As one instance of how the system as it stands works, Tim Geithner was supported by Citigroup (and in particular its largest individual stockholder) to be president of the New York Fed. In his tenure there, he went along with U.S. Treasury Secretary Henry Paulson, a former CEO of Goldman Sachs, in not stipulating that banks being bailed out use the funds to increase lending and limit bonuses. The stated reason given was that the bankers might not go along with the bailout—as if they would have preferred facing the short-sellers on their own. A few years later as the Secretary of the U.S. Treasury himself, Geithner went along with the Dodd-Frank financial reform law not including a clause giving the U.S. Government the authority to break up banks that have such systemic risk that a collapse could cause the financial system to “freeze up,” creditwise (e.g., commercial paper). Given the role of the banks at the Federal Reserve, it is truly remarkable that Paul Volker, who was Reagan’s first Chairman of the Federal Reserve, advocated for such authority. From his advice, we can measure the fallout from the systemic conflict-of-interest.
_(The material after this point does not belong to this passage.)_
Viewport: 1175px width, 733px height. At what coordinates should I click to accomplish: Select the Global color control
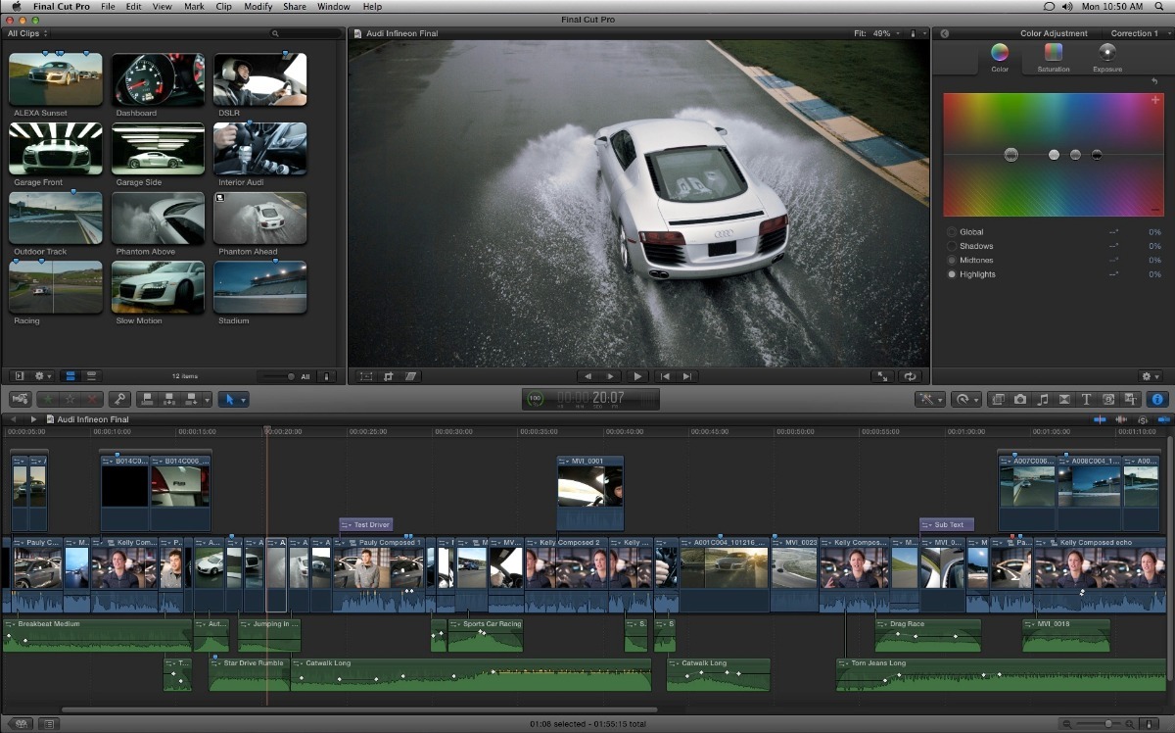pyautogui.click(x=952, y=232)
In general terms, for the regulated to have any say in who regulates them, and for the top regulators to come from the ranks of the regulated are such glaring “red flags” that it is astounding to come across a people who tolerate them in how their banking regulators are selected. Perhaps the gap between the political and business classes on the one hand and the popular sovereign (i.e., the People) on the other is so wide that the wolves guarding the chickens can afford to be blatant as to their system. Moreover, the tolerance in a societal culture for institutional conflicts of interest must be huge to allow such a conflict-of-interest not only to exist, but to sustained such that it has become well-ensconced in the existing system of public governance. It is in precisely such an atmosphere that a plutocracy—the rule of private wealth—can flourish openly on the subterfuge of democracy.
 Zack Carter and Shahien Nasiripour, “The Fed Just Acknowledged Its Too Big to Jail Policy,” The Huffington Post, November 21, 2014.